WORK ORDER:
Write down the lines exactly as they appear, from the one that contains "The image size is (882, 710)." through the final line of the records, so that both ends are kept and no pictures come along.

(Stored data)
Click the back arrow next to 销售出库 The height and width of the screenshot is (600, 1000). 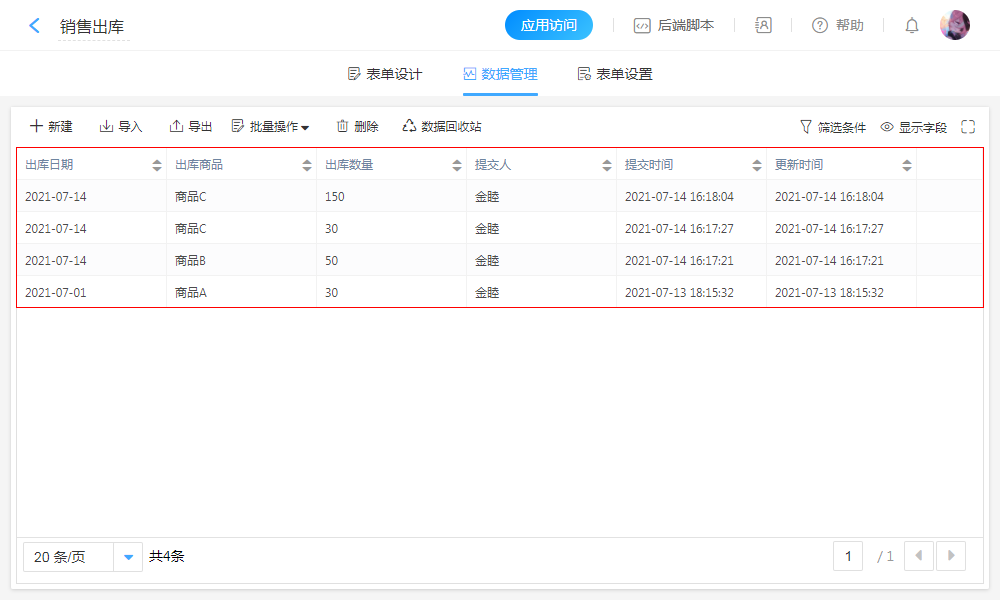tap(34, 26)
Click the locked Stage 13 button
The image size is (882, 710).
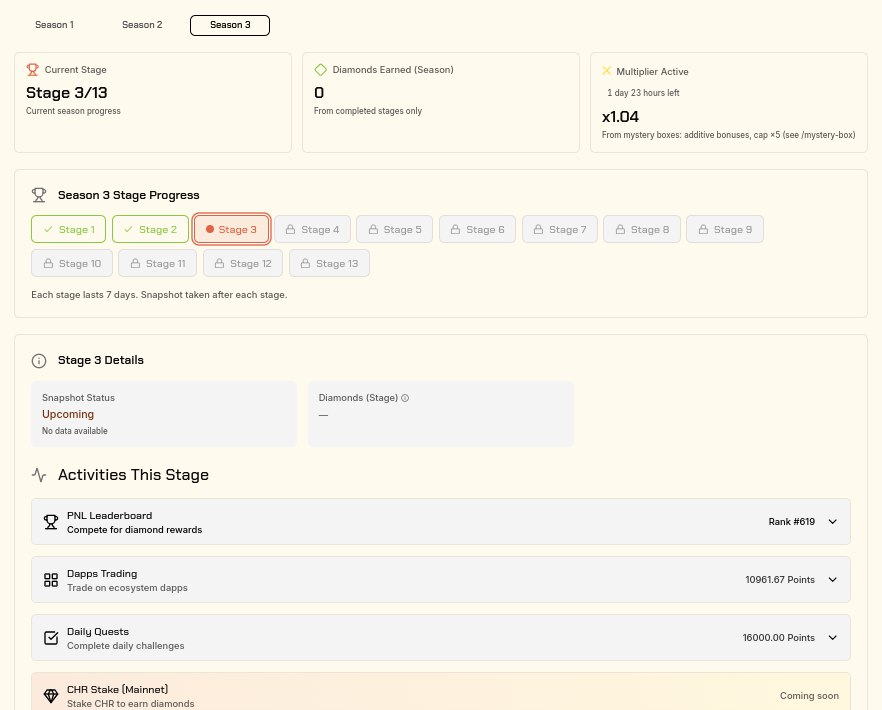click(x=330, y=263)
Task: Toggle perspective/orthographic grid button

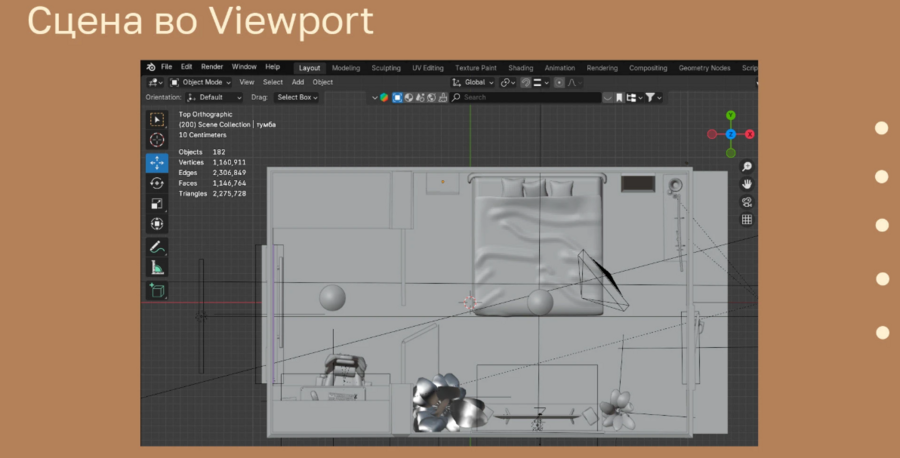Action: point(747,219)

TASK OUTPUT:
The image size is (882, 710).
click(x=330, y=263)
Task: Toggle perspective/orthographic grid button

Action: point(747,219)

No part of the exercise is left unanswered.